## Job
Retype the part of the Chainlink 2.0 article below that starts with "Chainlink’s most recent" and goes on through "the real world.", keeping every word and mark the same.

## Document excerpt
— Begin —

Chainlink 2.0: Advancing the Functionalities of Decentralized Oracle Networks


Chainlink’s most recent update lays out a strategy for improving smart contract functionality and connecting them to off-chain data.

Summary

Chainlink has been focused on enhancing the capabilities of smart contracts by finding means to integrate them with external data since its start, with the ultimate goal of expanding smart contract use cases in the real world.

Chainlink 2.0, which was announced in 2021, aims to enhance the company’s initial product offerings by adding a collection of decentralized oracle networks (DONs) to provide off-chain processing, which might help Chainlink smart contracts become more efficient, cost-effective, and applicable.

Chainlink 2.0 introduces the concept of hybrid smart contracts, which are intended to help blockchain-based products and services reap the benefits of both on-chain and off-chain environments while streamlining the development and deployment of smart contracts for increasingly diverse and complex use cases — potentially ushering in the next generation of smart contracts.

Contents

Introduction to Chainlink 2.0

Chainlink is a decentralized oracle network (DON) that aims to improve the efficiency, reliability, and security of blockchain-based platforms and decentralized apps (dApps) that need external, off-chain data to feed their on-chain smart contracts.

Because smart contracts are often executed in a solely on-chain setting, they are praised for being performant, automated, and tamper-resistant.

Complex smart contract applications, on the other hand, are increasingly requiring external data. Oracles allow smart contracts to query, verify, and authenticate external data before relaying it to a blockchain-based smart contract.

— End —

## Data shown
— Begin —

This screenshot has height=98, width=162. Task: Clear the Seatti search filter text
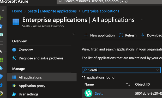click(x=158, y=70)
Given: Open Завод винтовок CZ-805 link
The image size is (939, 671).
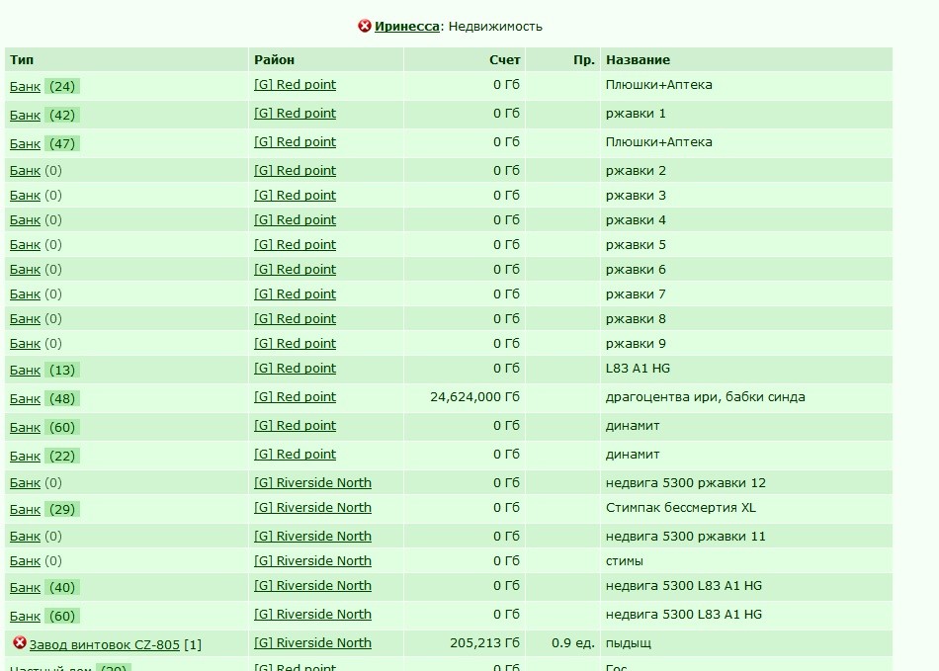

— End —

## Exercise output
Chainlink’s most recent update lays out a strategy for improving smart contract functionality and connecting them to off-chain data.

Summary

Chainlink has been focused on enhancing the capabilities of smart contracts by finding means to integrate them with external data since its start, with the ultimate goal of expanding smart contract use cases in the real world.